Which brings us back to the very slow pace of work being accomplished by the U.S. Senate.
The ruling by the 3rd Circuit illustrates just one of the most egregious aspects of genuine oppression being suffered by the American people as a result of Congress’ failure to act. (Need we mention the huge rate increase being imposed on Idahoans next year by Blue Cross?)
Hopefully members of Congress will be getting an awful earful during their August vacation.
July 28th, 2017
News has just reached us that baby Charlie Gard has passed away.
He was denied access to experimental care by a European government gone amuck and a medical/legal system more interested in control than serving mankind. The arrogance of the British court system reached new heights when a London judge even denied Charlie’s parents the dignity of bringing their baby home to die in the privacy of their family.
We believe that Charlie is in a better place. We pray for the comfort of his loving parents. And we can only hope that his death will force a more fierce debate about the dangerous direction in which health care is headed.
Such a debate is now more important than ever given Sen. John McCain’s decision to single-handedly protect and preserve ObamaCare in the United States.
July 22nd, 2017
The on-going battle for the life of baby Charlie Gard in England has taken another dark turn. The judge there issued a ruling that the baby’s parents could not take him to the United States for experimental treatment without his permission. Ponder that for a moment.

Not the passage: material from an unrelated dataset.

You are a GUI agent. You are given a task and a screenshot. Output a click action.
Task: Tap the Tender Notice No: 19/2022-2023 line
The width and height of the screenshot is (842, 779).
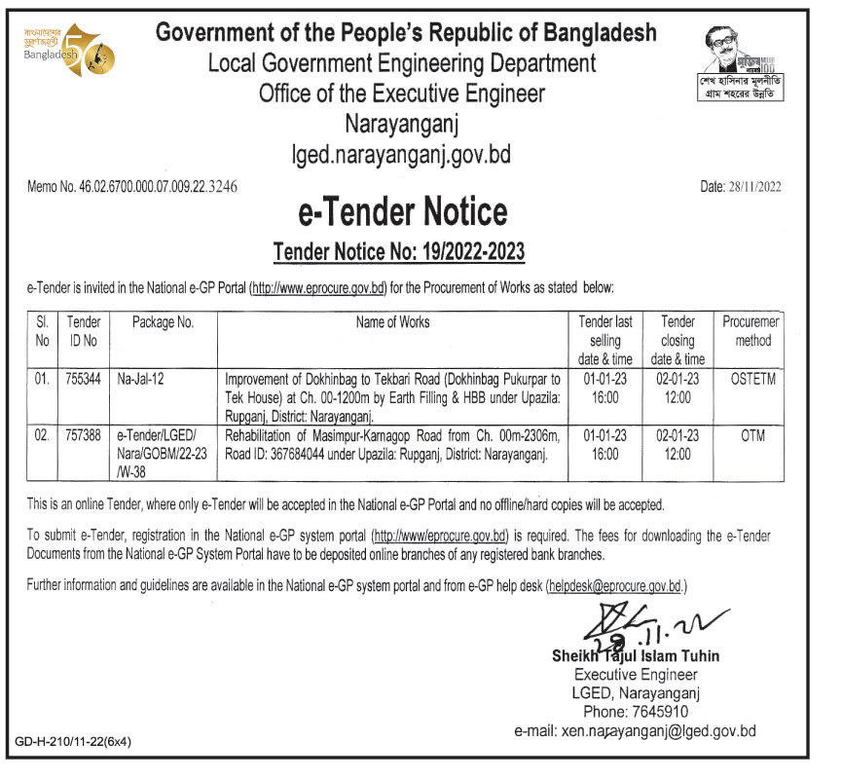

There might be an argument for a court to get involved in such a case if there is a conflict between responsible family members. Or if there is evidence of neglect. Perhaps one could argue that courts ought to get involved when medical staff don’t feel continued treatment is humane or even reasonable.
But how can one justify the court’s imperious position in this circumstance?
While the medical staff in England have concluded that the baby should be taken off life support, an American doctor has stepped forward and is offering to treat baby Charlie. Why would the medical staff or a court stand in the way? What interests could compel a judge to override the parents’ desire to pursue treatment? After all, they have raised private funds to pay for treatment, so this judge can’t even offer the excuse of representing the taxpayers in socialist England.
The most likely motivation is imperious arrogance.
Given the corruption of England’s health care system by overwhelming governmental intrusion, health care decisions are now a matter of societal concern. Government and its various demi-gods shall be in charge. No longer shall individuals be allowed to make choices for themselves or their loved ones. Families cannot be allowed to struggle through the hard choices inherent in the treatment of deadly diseases. Now lawyers and bureaucrats and prideful medical professionals shall decide who lives and who dies; who is worth saving at what cost.
For those seduced by the Bernie Sanders-Nancy Pelosi scheme to enlarge government intrusion into American health care – we urge a cold-eye review of this tragedy in England. This is where we are headed in this nation: A world in which the primary struggle is not against the disease or injury, but against one’s own government.